_Problem details_
Copy out the records that begin with the line containing "You are a computer-use" and end with the line containing "Looking at the screenshot, I should click(1236, 786).", leaving out the pictures.

_Available data_

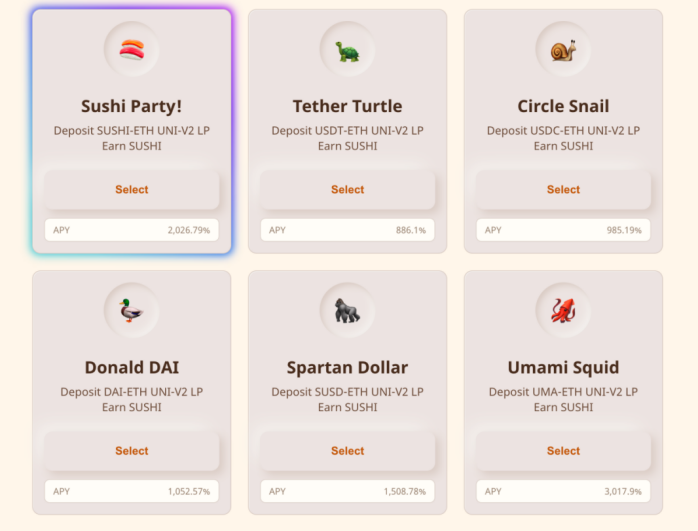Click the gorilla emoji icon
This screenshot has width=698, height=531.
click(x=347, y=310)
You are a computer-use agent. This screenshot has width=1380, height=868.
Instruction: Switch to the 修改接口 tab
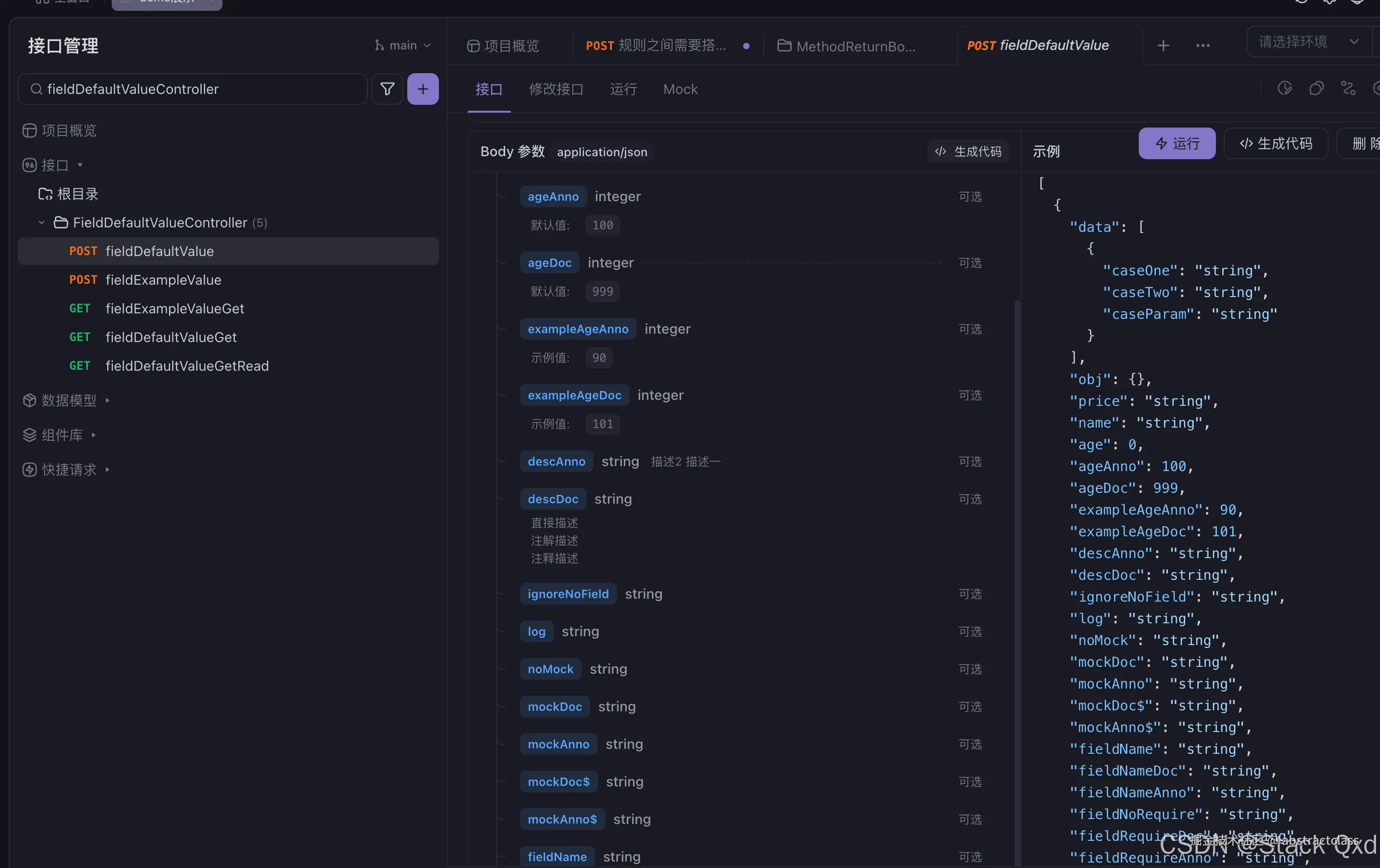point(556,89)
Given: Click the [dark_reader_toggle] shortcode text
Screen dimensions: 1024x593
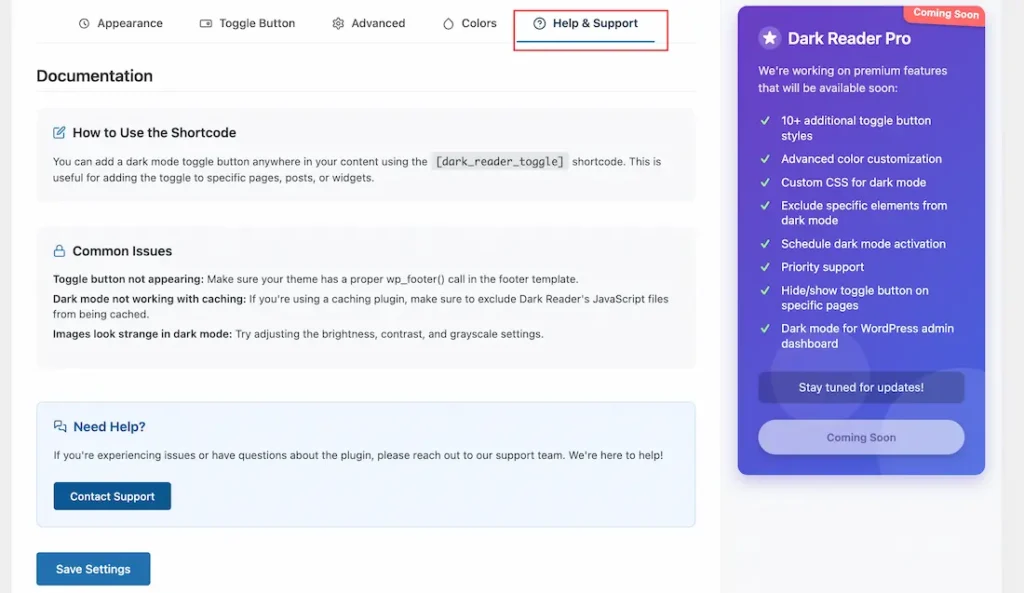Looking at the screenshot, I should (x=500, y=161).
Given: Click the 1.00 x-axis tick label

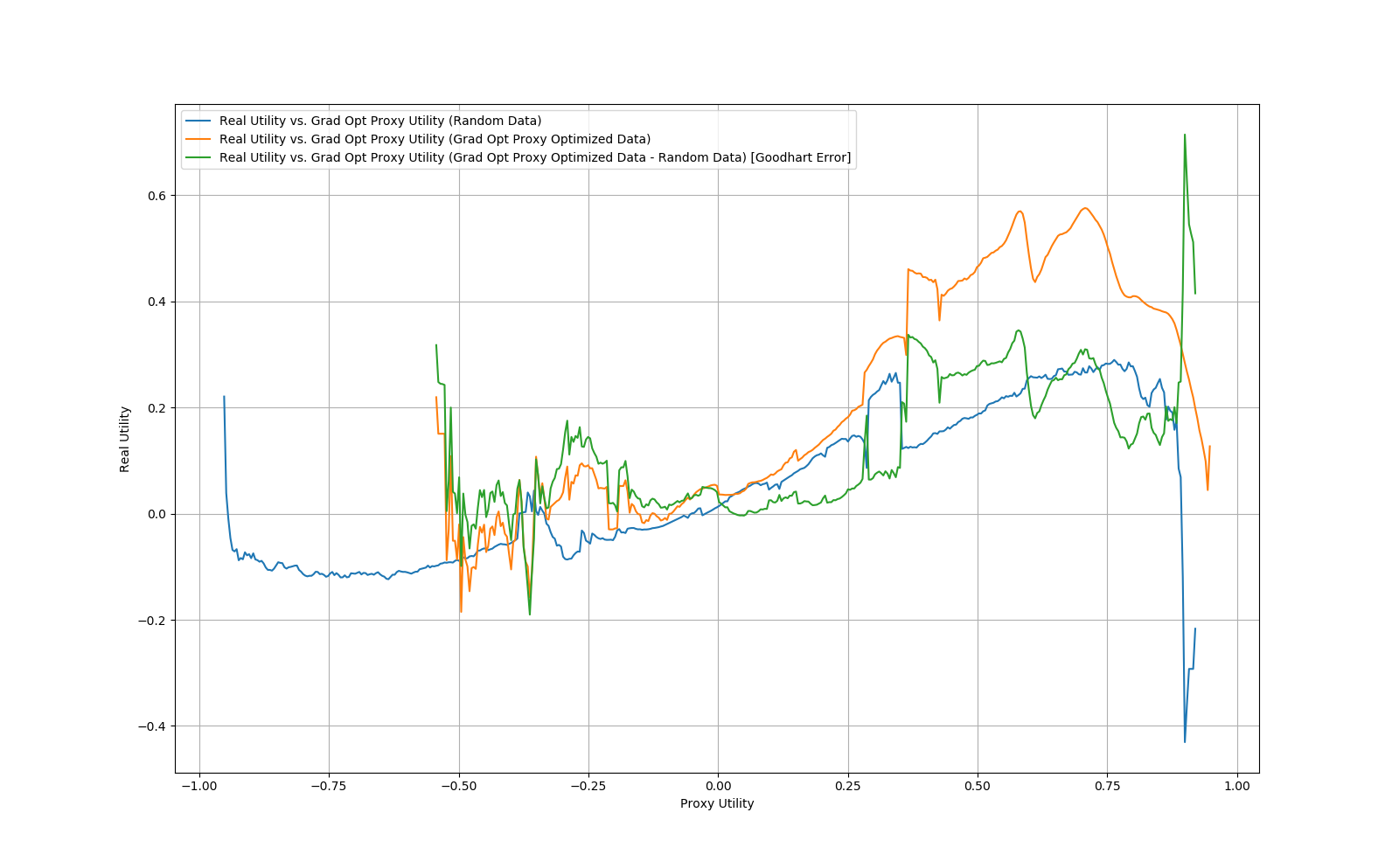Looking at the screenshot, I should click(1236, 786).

...

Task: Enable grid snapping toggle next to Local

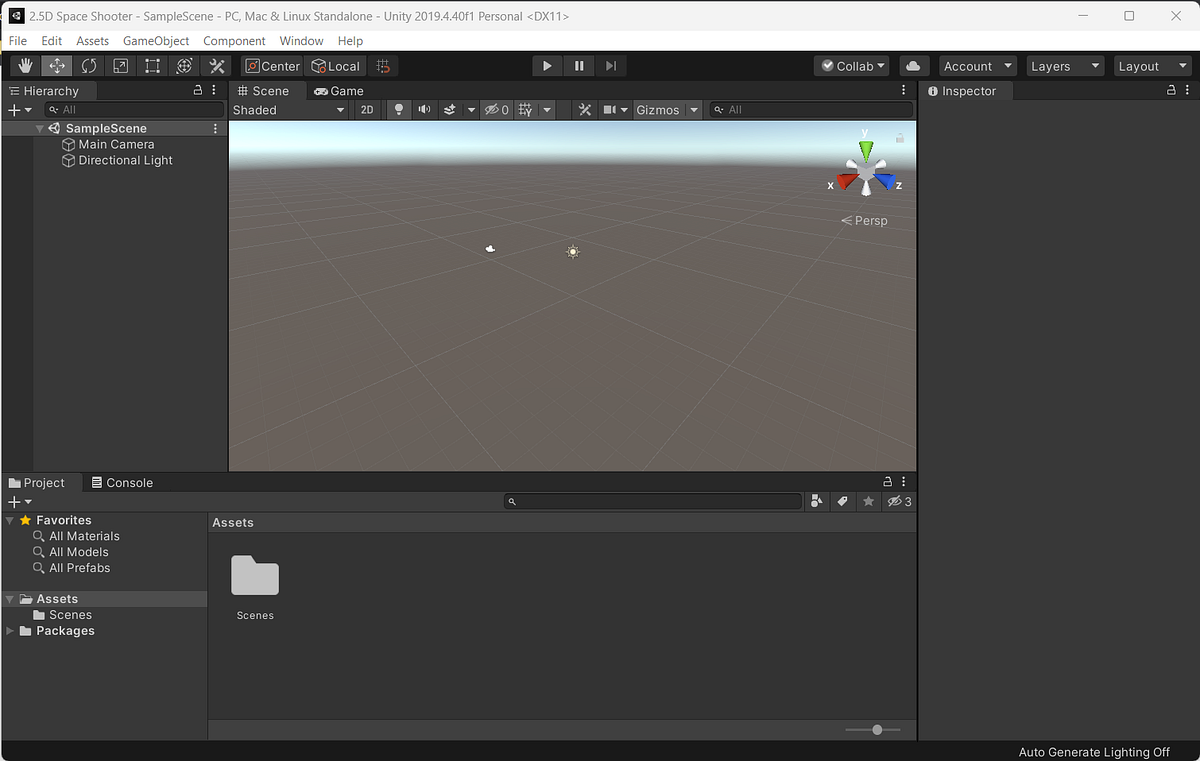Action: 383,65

==

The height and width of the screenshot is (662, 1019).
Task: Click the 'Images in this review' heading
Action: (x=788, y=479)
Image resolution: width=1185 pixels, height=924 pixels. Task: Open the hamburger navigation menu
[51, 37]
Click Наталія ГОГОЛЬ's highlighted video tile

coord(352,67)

_Worked answer_
You are a computer-use agent. This screenshot has width=1380, height=868.
Instruction: Switch to the 修改接口 tab
point(556,89)
Given: Click the [dark_reader_toggle] shortcode text
Screen dimensions: 1024x593
Looking at the screenshot, I should (x=500, y=161).
Given: Click the 1.00 x-axis tick label

Looking at the screenshot, I should click(1236, 786).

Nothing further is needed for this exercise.